WHAT IS NEEDED: All lines up to and including the one that contains "خانه (347, 552)" are to be transcribed exactly, starting from the first line of the records.
+++ LISTED ENTRIES +++
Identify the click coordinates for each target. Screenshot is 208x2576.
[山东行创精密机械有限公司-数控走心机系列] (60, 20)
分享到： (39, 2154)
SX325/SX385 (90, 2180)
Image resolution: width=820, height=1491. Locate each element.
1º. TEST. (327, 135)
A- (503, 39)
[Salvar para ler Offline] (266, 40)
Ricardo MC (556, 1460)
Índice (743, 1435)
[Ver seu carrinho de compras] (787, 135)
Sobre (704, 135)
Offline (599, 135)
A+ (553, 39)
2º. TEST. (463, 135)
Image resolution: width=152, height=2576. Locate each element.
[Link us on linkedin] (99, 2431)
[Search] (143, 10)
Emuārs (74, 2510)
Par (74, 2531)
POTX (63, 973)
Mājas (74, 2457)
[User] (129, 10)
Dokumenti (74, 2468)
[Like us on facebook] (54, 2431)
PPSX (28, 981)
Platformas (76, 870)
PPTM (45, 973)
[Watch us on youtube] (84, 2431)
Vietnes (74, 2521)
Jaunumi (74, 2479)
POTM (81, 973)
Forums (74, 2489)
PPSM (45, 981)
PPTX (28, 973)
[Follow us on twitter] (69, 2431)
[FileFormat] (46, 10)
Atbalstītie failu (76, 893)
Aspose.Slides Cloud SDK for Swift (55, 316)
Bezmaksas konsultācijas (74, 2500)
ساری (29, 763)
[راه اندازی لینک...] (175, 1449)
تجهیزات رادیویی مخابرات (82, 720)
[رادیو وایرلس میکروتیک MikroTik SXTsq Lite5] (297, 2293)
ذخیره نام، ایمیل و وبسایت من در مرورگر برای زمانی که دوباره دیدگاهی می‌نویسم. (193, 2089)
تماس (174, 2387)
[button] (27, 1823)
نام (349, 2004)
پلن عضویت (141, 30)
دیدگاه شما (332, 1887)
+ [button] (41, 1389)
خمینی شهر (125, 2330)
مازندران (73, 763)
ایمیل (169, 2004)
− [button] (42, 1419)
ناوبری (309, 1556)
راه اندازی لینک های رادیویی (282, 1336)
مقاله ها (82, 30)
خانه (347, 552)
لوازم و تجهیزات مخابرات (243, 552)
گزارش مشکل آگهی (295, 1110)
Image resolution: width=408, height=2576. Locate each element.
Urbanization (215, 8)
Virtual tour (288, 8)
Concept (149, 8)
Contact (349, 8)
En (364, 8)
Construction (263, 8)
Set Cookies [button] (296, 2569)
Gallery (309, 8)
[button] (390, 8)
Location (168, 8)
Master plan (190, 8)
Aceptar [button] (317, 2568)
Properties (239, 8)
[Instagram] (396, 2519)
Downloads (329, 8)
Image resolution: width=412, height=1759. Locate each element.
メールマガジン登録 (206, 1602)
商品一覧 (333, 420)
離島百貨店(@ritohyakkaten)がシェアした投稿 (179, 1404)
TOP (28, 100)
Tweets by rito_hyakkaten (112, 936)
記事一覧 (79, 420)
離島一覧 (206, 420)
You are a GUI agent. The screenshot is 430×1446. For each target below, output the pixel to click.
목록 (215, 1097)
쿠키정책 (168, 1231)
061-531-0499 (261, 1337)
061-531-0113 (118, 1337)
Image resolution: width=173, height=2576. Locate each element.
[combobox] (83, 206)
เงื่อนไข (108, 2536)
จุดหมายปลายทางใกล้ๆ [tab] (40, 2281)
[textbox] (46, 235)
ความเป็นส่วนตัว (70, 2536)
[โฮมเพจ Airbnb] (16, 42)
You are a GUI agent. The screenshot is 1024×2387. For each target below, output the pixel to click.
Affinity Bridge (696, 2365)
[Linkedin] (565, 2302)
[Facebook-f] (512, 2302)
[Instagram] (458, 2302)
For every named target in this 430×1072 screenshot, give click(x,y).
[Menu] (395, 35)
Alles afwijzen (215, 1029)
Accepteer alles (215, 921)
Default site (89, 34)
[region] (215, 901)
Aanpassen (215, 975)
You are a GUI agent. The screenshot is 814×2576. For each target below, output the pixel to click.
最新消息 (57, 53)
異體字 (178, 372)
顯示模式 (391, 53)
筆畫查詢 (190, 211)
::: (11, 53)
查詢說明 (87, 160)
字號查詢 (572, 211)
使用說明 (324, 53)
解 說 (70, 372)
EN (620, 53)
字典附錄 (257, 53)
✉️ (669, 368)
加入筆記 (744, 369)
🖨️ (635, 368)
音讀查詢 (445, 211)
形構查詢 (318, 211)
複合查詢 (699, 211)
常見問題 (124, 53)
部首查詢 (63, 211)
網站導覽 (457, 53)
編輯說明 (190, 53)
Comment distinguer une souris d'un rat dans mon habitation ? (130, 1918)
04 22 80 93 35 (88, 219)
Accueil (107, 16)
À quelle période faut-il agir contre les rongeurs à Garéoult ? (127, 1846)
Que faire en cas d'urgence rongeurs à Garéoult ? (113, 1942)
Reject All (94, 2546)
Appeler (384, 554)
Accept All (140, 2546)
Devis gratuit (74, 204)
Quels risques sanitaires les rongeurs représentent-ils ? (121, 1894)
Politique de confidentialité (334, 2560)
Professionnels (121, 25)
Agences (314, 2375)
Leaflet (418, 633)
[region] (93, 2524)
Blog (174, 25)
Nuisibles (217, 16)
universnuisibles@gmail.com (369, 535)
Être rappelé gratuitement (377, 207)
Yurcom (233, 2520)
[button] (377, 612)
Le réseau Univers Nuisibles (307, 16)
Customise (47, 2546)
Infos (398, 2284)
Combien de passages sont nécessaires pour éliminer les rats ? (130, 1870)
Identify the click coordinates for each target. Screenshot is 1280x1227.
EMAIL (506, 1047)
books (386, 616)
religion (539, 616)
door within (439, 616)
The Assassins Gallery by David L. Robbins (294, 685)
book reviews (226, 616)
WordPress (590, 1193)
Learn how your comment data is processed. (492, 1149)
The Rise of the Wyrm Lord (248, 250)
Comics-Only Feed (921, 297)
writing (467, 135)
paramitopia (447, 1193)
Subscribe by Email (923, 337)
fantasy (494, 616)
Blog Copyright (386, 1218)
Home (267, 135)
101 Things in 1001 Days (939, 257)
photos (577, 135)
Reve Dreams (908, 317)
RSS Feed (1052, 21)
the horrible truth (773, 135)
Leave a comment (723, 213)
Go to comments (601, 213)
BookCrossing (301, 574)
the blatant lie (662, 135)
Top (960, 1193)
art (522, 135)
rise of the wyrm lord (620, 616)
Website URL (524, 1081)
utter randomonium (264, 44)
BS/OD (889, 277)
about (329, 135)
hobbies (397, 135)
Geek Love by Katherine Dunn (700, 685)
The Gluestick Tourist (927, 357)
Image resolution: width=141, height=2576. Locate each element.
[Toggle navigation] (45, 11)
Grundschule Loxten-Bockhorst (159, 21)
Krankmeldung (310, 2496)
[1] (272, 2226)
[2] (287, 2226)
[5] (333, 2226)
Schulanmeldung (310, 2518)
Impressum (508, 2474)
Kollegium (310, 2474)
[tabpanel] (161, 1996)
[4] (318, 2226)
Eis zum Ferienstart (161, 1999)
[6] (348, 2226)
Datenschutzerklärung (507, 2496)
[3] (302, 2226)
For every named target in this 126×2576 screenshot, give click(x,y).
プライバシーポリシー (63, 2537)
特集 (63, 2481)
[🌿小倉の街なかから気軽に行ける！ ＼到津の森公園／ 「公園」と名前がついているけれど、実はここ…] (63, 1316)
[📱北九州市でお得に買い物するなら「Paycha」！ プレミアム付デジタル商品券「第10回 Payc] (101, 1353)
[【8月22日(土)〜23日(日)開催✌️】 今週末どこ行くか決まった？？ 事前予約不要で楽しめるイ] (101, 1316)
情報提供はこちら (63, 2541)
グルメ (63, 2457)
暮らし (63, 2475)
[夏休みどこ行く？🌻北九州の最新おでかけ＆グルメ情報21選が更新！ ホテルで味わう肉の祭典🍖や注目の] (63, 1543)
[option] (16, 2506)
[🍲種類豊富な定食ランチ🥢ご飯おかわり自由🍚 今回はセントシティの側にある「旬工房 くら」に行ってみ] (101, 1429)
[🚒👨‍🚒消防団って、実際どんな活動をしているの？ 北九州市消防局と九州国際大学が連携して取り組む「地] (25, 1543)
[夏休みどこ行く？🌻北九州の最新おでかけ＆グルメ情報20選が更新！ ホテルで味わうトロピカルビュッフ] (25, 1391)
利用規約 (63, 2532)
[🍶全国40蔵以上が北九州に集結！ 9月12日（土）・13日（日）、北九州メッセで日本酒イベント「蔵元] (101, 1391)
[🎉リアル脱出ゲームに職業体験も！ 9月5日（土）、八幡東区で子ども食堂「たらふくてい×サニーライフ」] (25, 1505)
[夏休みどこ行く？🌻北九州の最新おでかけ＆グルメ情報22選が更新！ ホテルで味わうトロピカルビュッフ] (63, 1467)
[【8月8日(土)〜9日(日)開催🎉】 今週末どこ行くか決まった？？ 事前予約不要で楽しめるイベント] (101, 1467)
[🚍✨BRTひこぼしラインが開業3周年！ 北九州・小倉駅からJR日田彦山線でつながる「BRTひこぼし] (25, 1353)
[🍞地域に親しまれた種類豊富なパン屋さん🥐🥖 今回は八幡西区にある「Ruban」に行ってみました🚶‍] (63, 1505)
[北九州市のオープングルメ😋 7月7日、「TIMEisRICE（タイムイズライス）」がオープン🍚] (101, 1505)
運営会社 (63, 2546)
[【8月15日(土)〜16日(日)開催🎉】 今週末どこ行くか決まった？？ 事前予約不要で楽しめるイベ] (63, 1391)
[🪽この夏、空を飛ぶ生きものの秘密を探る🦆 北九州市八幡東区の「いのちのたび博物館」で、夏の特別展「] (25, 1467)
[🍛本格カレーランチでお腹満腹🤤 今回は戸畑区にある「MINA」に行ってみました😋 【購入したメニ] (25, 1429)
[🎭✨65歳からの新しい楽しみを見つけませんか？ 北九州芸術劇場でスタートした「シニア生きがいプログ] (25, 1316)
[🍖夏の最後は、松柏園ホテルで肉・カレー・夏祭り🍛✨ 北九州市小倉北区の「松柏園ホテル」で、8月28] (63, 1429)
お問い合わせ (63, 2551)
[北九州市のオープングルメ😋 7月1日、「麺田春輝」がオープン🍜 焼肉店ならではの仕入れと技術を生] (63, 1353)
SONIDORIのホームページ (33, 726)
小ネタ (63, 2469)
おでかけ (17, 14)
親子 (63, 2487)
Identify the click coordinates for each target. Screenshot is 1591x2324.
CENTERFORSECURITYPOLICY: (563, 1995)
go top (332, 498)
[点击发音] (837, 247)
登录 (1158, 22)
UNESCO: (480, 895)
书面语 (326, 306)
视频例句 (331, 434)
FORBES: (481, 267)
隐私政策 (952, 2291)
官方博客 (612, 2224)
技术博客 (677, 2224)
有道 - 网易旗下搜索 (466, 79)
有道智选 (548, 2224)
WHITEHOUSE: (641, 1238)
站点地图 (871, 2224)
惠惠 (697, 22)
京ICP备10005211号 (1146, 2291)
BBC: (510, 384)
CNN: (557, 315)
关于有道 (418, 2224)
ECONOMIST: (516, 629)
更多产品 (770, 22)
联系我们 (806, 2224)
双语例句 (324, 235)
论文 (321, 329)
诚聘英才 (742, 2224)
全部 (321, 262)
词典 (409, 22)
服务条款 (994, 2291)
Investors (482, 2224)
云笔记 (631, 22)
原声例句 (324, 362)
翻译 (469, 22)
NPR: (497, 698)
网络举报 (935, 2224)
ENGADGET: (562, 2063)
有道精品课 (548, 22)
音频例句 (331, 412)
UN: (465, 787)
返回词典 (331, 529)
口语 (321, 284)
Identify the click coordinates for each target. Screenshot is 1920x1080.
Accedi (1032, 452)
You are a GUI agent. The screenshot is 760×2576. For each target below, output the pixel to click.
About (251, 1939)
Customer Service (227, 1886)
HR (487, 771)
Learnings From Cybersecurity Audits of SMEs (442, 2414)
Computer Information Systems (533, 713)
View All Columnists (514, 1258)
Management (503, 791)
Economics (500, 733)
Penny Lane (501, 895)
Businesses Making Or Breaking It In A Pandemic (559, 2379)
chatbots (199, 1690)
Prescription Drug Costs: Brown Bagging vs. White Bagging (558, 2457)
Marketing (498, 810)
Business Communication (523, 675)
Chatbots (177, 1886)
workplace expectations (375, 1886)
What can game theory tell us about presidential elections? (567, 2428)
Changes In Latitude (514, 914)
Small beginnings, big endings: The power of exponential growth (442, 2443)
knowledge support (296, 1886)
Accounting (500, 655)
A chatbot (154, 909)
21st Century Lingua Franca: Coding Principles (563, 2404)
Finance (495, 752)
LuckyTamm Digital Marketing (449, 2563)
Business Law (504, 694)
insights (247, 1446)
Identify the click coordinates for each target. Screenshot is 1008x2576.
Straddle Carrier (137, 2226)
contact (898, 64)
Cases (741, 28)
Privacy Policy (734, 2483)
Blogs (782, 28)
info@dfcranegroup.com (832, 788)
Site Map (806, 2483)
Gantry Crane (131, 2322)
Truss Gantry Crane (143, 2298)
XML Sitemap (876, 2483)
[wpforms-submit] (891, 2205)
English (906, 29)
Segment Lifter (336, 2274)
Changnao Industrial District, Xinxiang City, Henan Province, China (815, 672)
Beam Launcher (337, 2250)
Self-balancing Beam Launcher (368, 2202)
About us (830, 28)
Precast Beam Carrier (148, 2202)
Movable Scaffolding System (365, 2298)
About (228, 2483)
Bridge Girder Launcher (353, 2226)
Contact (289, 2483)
+++
RESULT FOR THIS EXERCISE:
Identify the click coordinates for each target. Screenshot is 208x2576.
[山东行创精密机械有限公司-数控走心机系列] (60, 20)
分享到： (39, 2154)
SX325/SX385 (90, 2180)
Image resolution: width=820, height=1491. Locate each element.
1º. TEST. (327, 135)
A- (503, 39)
[Salvar para ler Offline] (266, 40)
Ricardo MC (556, 1460)
Índice (743, 1435)
[Ver seu carrinho de compras] (787, 135)
Sobre (704, 135)
Offline (599, 135)
A+ (553, 39)
2º. TEST. (463, 135)
Image resolution: width=152, height=2576. Locate each element.
[Link us on linkedin] (99, 2431)
[Search] (143, 10)
Emuārs (74, 2510)
Par (74, 2531)
POTX (63, 973)
Mājas (74, 2457)
[User] (129, 10)
Dokumenti (74, 2468)
[Like us on facebook] (54, 2431)
PPSX (28, 981)
Platformas (76, 870)
PPTM (45, 973)
[Watch us on youtube] (84, 2431)
Vietnes (74, 2521)
Jaunumi (74, 2479)
POTM (81, 973)
Forums (74, 2489)
PPSM (45, 981)
PPTX (28, 973)
[Follow us on twitter] (69, 2431)
[FileFormat] (46, 10)
Atbalstītie failu (76, 893)
Aspose.Slides Cloud SDK for Swift (55, 316)
Bezmaksas konsultācijas (74, 2500)
ساری (29, 763)
[راه اندازی لینک...] (175, 1449)
تجهیزات رادیویی مخابرات (82, 720)
[رادیو وایرلس میکروتیک MikroTik SXTsq Lite5] (297, 2293)
ذخیره نام، ایمیل و وبسایت من در مرورگر برای زمانی که دوباره دیدگاهی می‌نویسم. (193, 2089)
تماس (174, 2387)
[button] (27, 1823)
نام (349, 2004)
پلن عضویت (141, 30)
دیدگاه شما (332, 1887)
+ [button] (41, 1389)
خمینی شهر (125, 2330)
مازندران (73, 763)
ایمیل (169, 2004)
− [button] (42, 1419)
ناوبری (309, 1556)
راه اندازی لینک های رادیویی (282, 1336)
مقاله ها (82, 30)
خانه (347, 552)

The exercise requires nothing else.